That night I felt powerful. I felt my sexuality. I felt like myself – not repressed or weighed down by past baggage. Again, it came from an outside source, but it whipped me back to focus. It was all inside me – being sexually self-aware and body confident.

A year later I broke up with PhD and decided to get on some dating apps and have fun. I got all kinds of perspective then – just read through the FUCK posts! This was the time my sexuality finally graduated – over those years I learned the last part that made me complete – my sexual interests and desires. You would think at 40 YO I would have known that stuff by then, but I didn’t. I was in three back-to-back monogamous relationships from 19 to then and shit just gets routine and boring after awhile. This is why I went on lots of dates with lots of different people, including women, guys totally opposite to what I was normally physically attracted to, older men, foreigners, every shade of color.

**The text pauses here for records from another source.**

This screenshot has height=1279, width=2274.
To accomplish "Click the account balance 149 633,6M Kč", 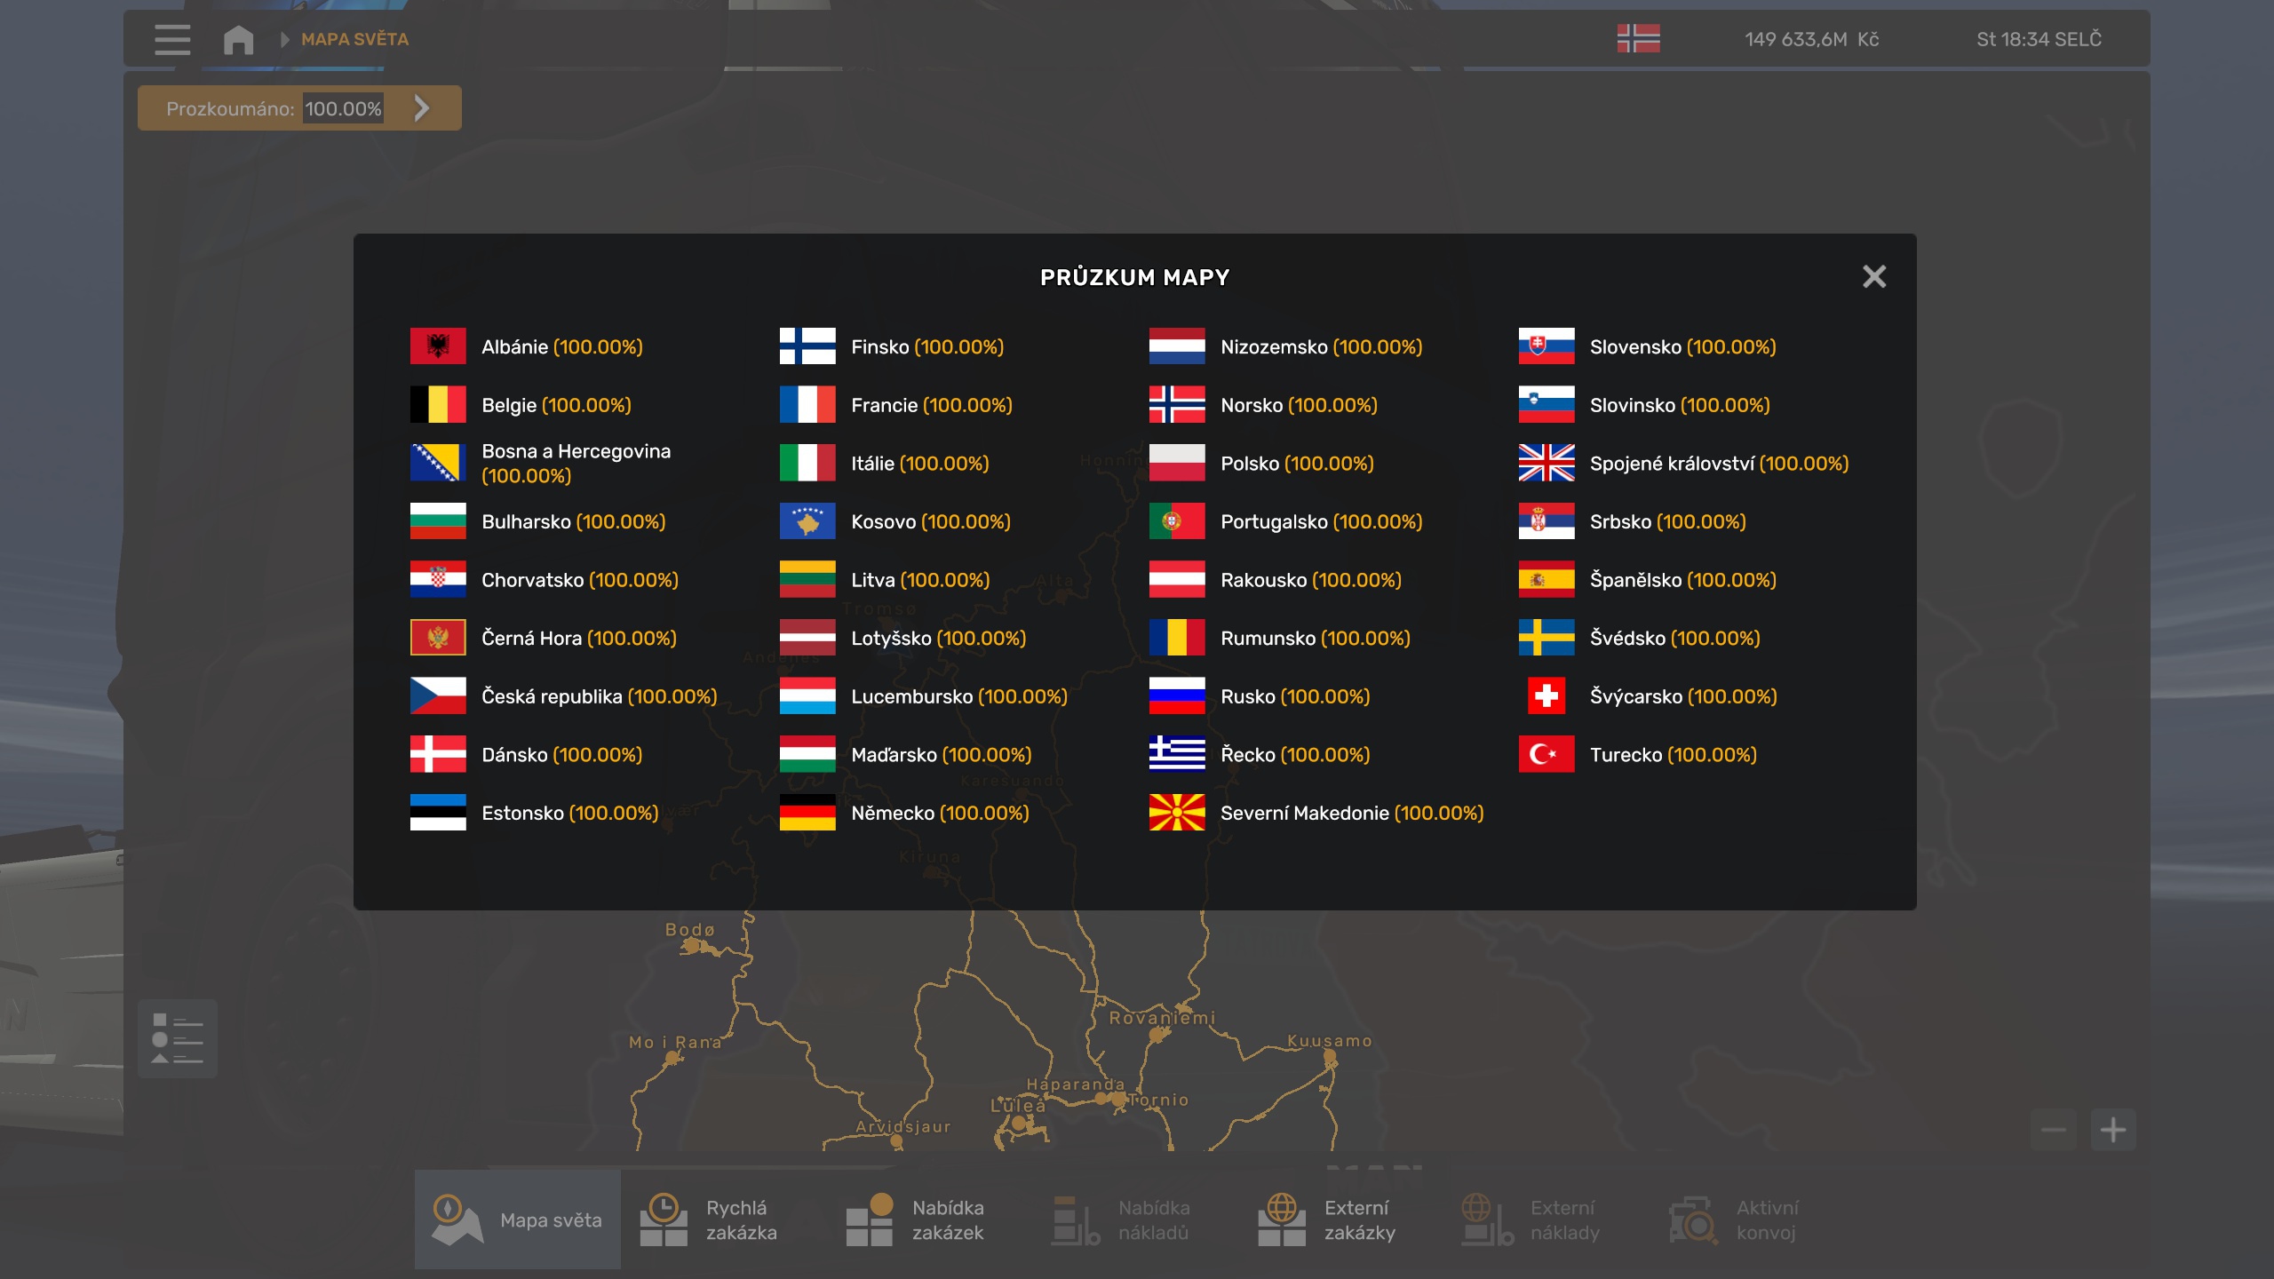I will point(1811,39).
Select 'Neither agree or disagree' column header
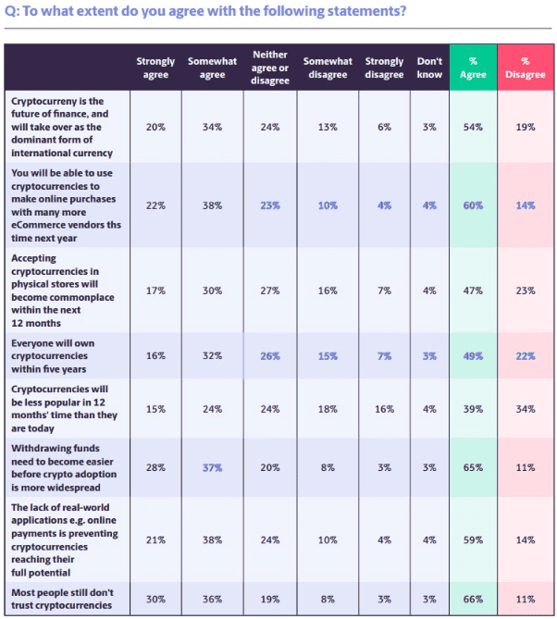This screenshot has height=619, width=557. [x=269, y=67]
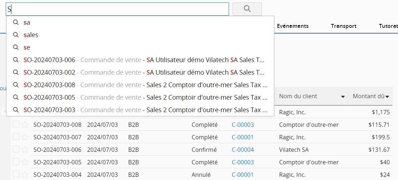Choose the 'se' search suggestion
This screenshot has height=180, width=398.
(x=27, y=48)
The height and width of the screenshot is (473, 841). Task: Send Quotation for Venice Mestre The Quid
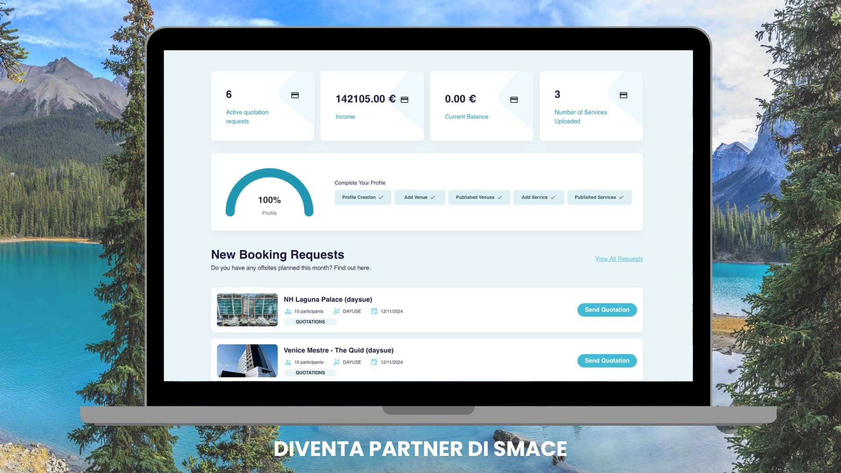pos(607,361)
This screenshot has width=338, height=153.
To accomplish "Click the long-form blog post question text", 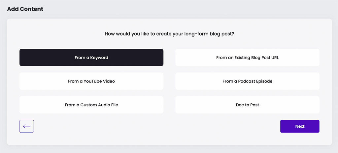I will pyautogui.click(x=169, y=34).
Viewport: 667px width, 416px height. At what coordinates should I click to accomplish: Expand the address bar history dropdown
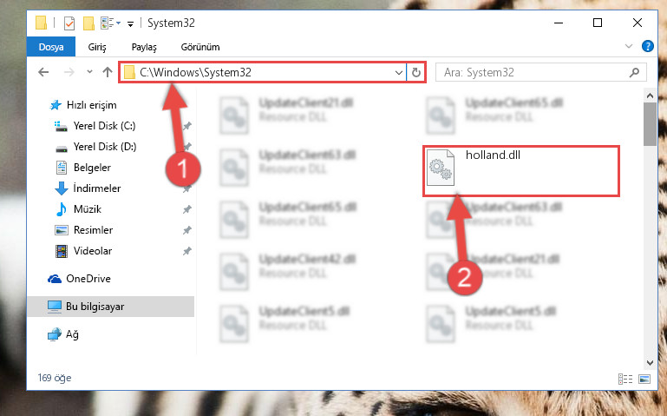399,73
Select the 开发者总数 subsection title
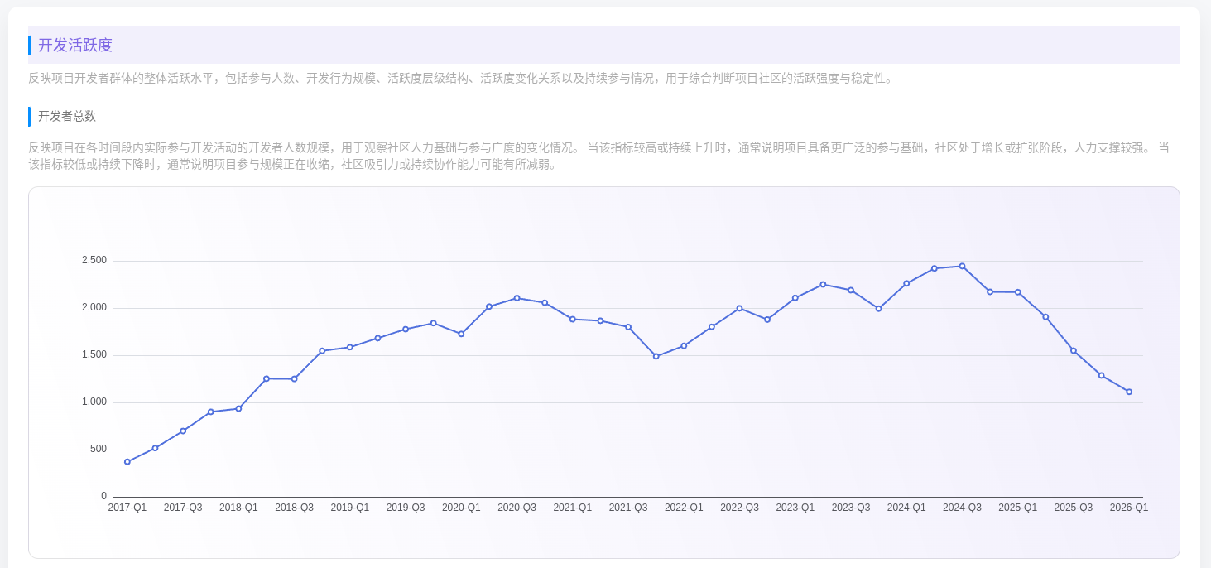Screen dimensions: 1211x568 click(67, 117)
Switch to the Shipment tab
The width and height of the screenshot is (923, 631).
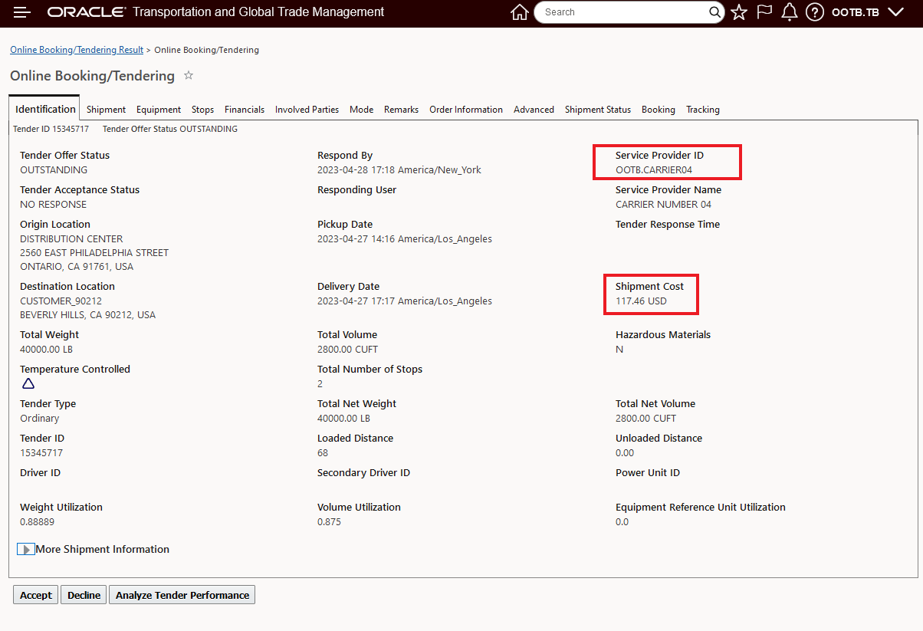click(106, 110)
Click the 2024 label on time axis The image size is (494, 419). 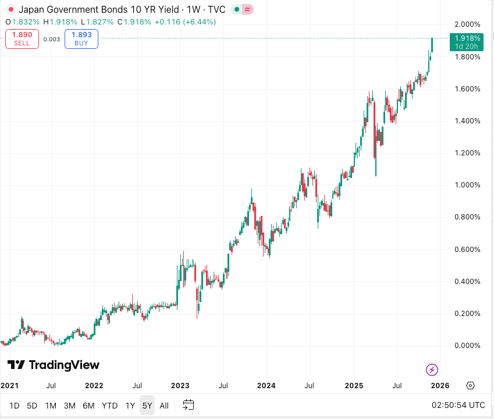(266, 385)
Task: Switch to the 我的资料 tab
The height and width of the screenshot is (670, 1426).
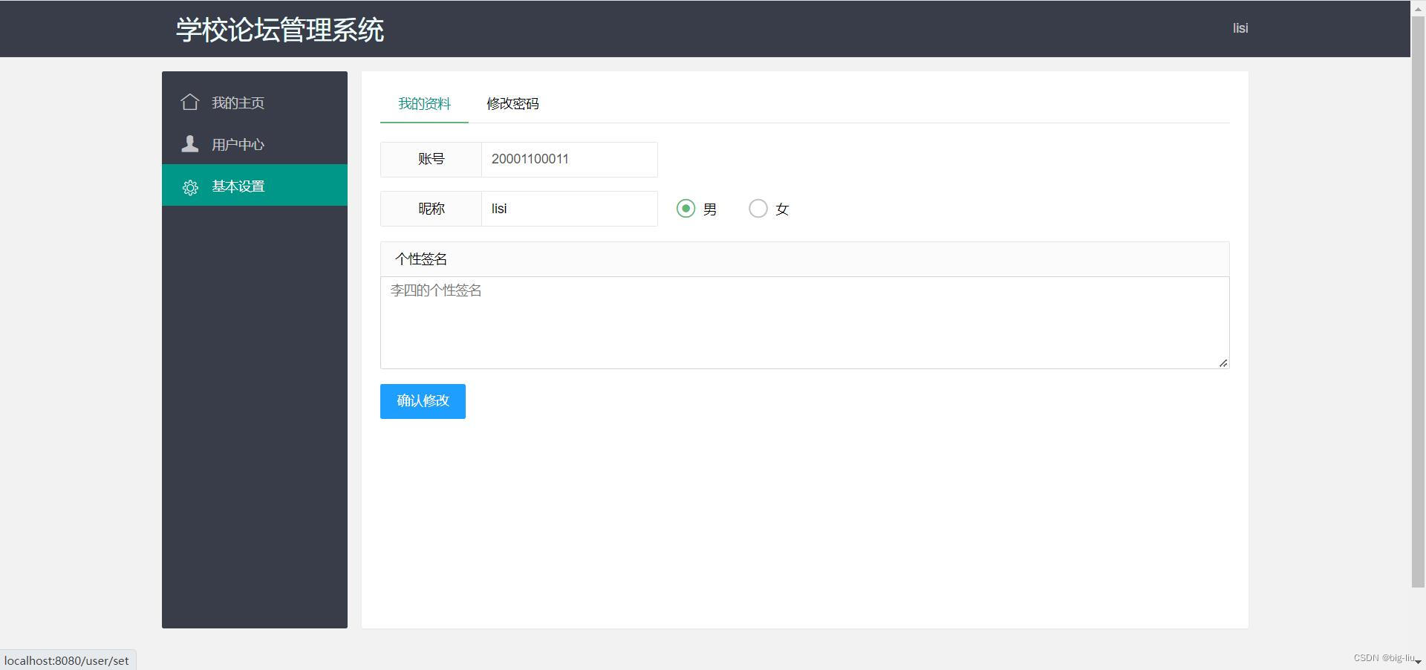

Today, I own my sexuality and its inherent power. I am sexually self-aware, sexually confident, body confident, and I know my sexual interests, desires and orientation – although I’m always curious to try new things. I actually think the self-awareness and confidence that comes with knowing all this and loving it about myself gives me more power, but I also might secretly have a little dictator running around inside my brain.

Even if you’ve never gotten on a stripper pole in front of a bunch of randy drunkies, you can develop your own power of sexuality. You made not need the outside perspective to give you sexual self-awareness and sexual confidence in who you are. You may not yet fully understand your sexual interests, desires and orientation. But I hope if you haven’t found the power of the pole, you’ll go seeking. And if you have already arrived, I hope you’ll continue to walk with fierceness in your own secret super power.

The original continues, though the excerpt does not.